Ilvideo di “Fight For Your Life”, dall’album “With This, I Let You In”.

Ilvideo di “Fight For Your Life”, dall’album “With This, I Let You In”.

“Fight For Your Life” è l’ultimo singolo estratto dall’album “With This, I Let You In” della band Post-Hardcore lombarda When Venus Weeps.
Pubblicato in data 9 marzo su YouTube, “Fight For Your Life” è il brano maggiormente caratterizzato da sonorità emo del loro album.
La band ha realizzato un videoclip all’Ex Manicomio di Mombello (Limbiate) per presentarci un video che risulta in linea con il messaggio del brano: un irrisolvibile conflitto interiore con i propri “demoni”, raccontato attraverso un testo che sembra lasciare accesa una speranza, speranza a cui i When Venus Weeps, con emozioni in bilico fra bellezza e tristezza, ci hanno abituati.

Dati:
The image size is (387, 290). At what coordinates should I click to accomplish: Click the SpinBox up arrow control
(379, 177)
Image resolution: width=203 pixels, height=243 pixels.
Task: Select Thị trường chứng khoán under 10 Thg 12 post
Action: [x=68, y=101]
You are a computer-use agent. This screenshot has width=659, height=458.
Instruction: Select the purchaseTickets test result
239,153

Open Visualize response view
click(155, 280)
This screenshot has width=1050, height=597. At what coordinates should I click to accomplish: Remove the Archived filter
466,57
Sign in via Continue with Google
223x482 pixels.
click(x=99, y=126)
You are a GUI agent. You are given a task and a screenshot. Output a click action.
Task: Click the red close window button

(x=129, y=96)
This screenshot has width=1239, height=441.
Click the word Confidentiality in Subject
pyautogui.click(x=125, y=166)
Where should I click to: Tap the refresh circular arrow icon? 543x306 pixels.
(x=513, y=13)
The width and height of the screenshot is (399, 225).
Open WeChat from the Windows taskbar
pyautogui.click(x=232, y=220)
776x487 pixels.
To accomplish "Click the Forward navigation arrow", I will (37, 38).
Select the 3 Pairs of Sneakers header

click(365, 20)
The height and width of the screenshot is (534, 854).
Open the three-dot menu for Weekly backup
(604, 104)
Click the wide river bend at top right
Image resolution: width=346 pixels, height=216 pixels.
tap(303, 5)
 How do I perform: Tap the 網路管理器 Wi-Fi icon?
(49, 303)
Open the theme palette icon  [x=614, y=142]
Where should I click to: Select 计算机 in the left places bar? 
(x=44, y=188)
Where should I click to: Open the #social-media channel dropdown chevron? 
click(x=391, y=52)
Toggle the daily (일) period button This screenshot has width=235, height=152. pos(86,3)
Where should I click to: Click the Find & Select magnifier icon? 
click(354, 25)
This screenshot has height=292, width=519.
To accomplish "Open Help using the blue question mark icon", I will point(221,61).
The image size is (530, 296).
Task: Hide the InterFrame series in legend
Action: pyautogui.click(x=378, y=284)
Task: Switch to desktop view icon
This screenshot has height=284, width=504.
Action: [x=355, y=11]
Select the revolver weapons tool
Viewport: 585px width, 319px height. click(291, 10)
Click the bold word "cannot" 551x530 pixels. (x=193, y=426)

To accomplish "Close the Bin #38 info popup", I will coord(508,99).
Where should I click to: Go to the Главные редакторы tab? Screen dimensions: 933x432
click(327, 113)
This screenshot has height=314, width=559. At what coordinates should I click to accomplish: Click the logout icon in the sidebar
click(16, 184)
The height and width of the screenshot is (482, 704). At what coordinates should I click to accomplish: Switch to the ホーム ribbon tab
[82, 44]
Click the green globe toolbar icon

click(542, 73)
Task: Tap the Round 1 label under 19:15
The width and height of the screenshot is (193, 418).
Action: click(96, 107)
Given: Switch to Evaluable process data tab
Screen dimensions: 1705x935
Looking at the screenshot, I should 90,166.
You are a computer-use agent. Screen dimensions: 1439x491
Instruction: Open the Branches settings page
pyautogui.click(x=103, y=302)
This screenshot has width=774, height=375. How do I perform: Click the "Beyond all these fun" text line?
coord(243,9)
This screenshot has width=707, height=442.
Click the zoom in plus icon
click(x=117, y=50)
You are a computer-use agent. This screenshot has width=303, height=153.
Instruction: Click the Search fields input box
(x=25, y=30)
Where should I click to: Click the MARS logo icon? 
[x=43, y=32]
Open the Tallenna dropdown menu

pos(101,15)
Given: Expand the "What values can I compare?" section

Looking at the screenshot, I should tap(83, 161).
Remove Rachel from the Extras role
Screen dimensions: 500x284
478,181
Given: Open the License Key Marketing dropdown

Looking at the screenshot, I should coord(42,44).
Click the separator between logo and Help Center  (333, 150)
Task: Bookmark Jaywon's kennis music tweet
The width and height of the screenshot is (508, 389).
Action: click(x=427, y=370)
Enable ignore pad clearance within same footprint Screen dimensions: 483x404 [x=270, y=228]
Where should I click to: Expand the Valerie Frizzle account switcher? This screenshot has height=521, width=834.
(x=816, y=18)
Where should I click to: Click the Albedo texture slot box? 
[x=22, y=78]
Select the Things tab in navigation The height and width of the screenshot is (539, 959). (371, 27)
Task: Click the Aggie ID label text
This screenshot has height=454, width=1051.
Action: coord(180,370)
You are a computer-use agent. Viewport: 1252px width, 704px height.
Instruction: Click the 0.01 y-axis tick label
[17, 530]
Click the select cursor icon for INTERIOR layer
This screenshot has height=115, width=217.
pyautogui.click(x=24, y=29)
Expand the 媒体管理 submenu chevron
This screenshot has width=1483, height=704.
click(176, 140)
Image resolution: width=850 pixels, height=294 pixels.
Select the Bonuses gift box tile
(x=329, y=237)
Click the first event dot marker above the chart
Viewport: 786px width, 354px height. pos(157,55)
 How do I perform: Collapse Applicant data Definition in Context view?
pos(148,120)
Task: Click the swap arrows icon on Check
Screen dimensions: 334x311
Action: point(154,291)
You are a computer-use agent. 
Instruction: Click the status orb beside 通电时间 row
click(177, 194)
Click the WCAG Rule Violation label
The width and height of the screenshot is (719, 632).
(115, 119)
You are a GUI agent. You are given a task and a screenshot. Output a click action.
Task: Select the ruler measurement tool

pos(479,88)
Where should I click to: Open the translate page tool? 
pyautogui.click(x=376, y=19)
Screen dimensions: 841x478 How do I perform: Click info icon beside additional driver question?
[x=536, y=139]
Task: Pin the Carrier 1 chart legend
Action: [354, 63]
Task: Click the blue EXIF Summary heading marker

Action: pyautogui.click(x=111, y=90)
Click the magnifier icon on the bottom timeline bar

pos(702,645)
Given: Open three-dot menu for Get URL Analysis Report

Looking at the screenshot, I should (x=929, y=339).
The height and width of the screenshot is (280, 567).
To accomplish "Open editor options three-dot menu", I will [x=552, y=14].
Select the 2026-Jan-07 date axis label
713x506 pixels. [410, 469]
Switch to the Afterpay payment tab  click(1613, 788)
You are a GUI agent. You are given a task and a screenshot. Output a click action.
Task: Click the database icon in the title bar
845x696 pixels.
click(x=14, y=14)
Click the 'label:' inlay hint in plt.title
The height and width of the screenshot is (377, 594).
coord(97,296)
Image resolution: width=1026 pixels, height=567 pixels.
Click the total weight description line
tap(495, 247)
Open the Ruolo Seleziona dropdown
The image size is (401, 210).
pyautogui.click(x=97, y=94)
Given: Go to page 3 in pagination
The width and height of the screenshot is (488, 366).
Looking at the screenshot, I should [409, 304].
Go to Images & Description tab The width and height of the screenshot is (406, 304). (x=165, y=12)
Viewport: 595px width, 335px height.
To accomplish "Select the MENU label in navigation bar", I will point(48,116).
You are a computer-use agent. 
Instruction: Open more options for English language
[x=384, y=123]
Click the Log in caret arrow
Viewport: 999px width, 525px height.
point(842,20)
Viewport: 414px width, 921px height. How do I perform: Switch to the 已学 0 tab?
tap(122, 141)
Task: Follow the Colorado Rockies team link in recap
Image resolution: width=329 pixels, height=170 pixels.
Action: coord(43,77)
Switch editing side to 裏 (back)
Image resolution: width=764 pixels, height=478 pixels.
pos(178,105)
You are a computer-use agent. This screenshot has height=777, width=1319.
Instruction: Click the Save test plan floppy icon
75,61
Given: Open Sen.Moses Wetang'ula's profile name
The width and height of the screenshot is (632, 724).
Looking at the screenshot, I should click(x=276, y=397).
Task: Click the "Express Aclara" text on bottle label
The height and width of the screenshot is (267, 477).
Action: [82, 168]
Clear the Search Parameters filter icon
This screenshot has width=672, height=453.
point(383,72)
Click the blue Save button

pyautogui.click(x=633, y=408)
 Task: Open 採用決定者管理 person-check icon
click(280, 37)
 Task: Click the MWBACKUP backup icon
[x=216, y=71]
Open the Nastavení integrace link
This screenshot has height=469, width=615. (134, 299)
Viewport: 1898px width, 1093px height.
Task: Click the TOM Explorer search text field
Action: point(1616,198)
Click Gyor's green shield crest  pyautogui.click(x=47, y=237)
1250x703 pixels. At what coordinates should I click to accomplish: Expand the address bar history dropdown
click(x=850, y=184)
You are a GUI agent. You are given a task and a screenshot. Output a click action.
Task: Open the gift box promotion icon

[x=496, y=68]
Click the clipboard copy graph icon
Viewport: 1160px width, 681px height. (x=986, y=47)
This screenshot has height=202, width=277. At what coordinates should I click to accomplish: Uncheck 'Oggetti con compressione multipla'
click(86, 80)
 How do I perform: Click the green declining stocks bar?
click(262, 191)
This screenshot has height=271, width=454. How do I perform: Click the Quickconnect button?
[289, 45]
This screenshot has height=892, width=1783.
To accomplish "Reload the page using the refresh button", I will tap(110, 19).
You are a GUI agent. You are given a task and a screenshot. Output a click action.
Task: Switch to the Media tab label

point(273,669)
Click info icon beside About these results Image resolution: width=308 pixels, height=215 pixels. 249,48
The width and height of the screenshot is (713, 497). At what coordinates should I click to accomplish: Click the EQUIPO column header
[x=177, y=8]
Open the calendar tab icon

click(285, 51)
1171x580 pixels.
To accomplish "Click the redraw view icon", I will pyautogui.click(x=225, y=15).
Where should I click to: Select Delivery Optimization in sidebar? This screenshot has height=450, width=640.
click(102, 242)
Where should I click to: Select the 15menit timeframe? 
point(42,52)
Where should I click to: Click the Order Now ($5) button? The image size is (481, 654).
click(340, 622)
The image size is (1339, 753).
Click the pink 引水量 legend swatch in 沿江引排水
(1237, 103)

Istruzioni da seguire: Traduci in inglese questa frase del testo fornito: "Pubblicato in data 9 marzo su YouTube, “Fight For Your Life” è il brano maggiormente caratterizzato da sonorità emo del loro album."

La risposta: Released on March 9 on YouTube, "Fight For Your Life" is the track on their album most marked by emo sounds.